◆ Text for analysis:
Huckabee On A Roll?
Apparently, Huckabee is in second place in a straw poll in Iowa, right behind Mitt Romney. This is supposed to be big news because Huckabee has reached that position despite spending 1/25th of what Romney has spent ($1.7 million versus $53.6 million).
Frankly, I’m not terribly impressed. Local primary straw polls are notoriously easy to manipulate. One bus full of sign-waving supporters for one candidate or another is more than enough to sway them, usually. Huckabee consistently finishes behind Thompson, Giuliani, Romney and McCain in national polling, and while he’s topping McCain and pulling even with Romney occasionally of late, only placing their money on this guy to get the nomination is a fool.
The only reason Huckabee is seeing the success he is lays with the fact that he’s the sentimental favorite of the evangelicals turned off by Romney’s Mormonism, Giuliani’s social liberalism and Fred Thompson’s relative agnosticism. But the conservative movement is made up of more than just evangelicals, and Huckabee hasn’t done much to make libertarian-minded conservatives, or even fiscally-minded conservatives, sit up and take notice. He’s got a record as a tax hiker which is becoming increasingly difficult to shake, he supports a national smoking ban which puts the anti-nanny staters’ collective teeth on edge, and in a Wall Street Journal editorial published today he attempts to defend himself from criticism of Journal columnist John Fund and digs himself an even deeper hole by supporting the expansion of government entitlements:
One of my proudest achievements as governor was signing legislation creating ARKids First--creating health insurance coverage for more than 70,000 Arkansas children who otherwise might have gone without. I am firmly committed to finding a way to provide health care and a better education for America’s children, who hold the key to our nation’s future. Unfortunately, there seems to be a serious misunderstanding about my State Children Health Insurance Program comment at a recent presidential debate.

◆ Task brief: Continue the post about Huckabee's Iowa straw poll showing, picking up after its final sentence. The listing that comes next has no connection to the post about Huckabee.

◆ Records:

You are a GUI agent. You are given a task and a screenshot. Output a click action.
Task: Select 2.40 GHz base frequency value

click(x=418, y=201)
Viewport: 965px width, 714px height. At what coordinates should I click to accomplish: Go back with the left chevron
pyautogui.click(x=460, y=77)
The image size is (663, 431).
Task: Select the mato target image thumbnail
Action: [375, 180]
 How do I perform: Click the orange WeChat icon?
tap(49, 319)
...
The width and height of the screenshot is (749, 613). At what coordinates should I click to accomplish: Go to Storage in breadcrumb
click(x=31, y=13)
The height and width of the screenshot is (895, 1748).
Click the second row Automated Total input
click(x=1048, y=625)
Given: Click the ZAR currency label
...
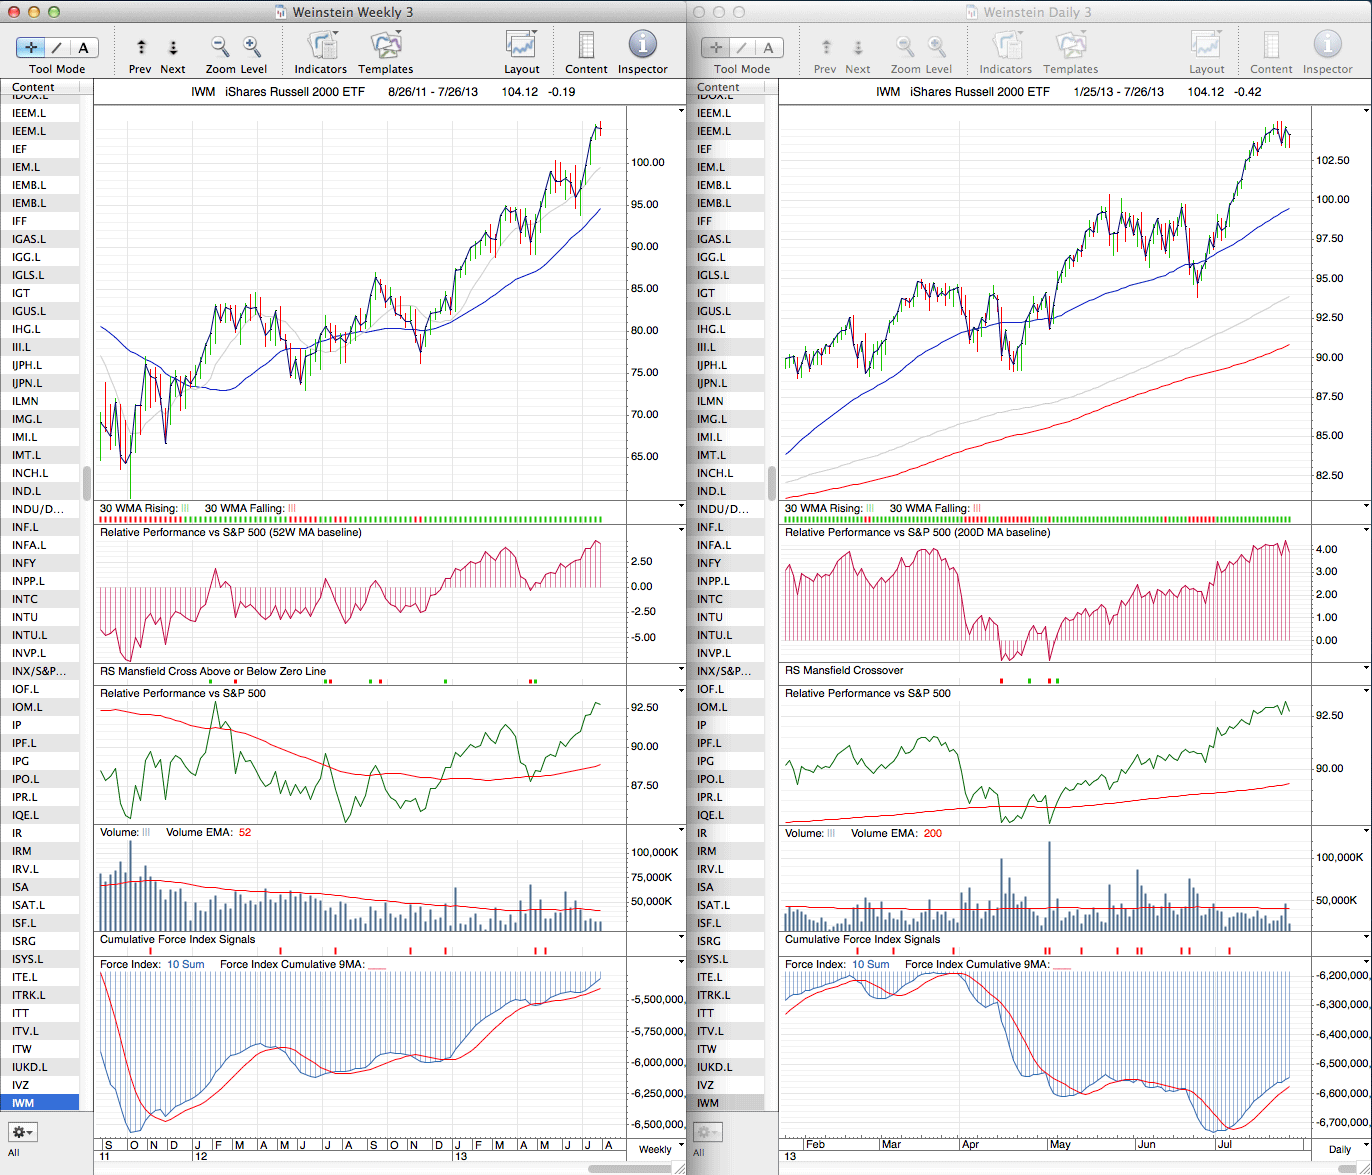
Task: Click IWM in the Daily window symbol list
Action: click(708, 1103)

◆ Answer to this exercise:
I was not criticizing President Bush’s veto as a matter of policy, but as a matter of politics. I fully believe that Mr. Bush should have negotiated a compromise and not let it get to the point of a veto. Mr. Bush indicated he was willing to spend more than the $5 billion he originally proposed, but less than the $35 billion the Democrats pushed through, so there was clearly room to negotiate. In no way do I support spending an additional $35 billion, or moving two million children from private insurance to government insurance, or letting Schip be a step on the path to socialized medicine.
The problem fiscal conservatives like me have with compromises like the one Huckabee describes is that they still result in the expansion of government. Huckabee is in favor of expanding SCHIP despite such an expansion not being needed.
This is the sort of Republicanism we need to avoid. Huckabee has his good points, but there are better candidates in the field.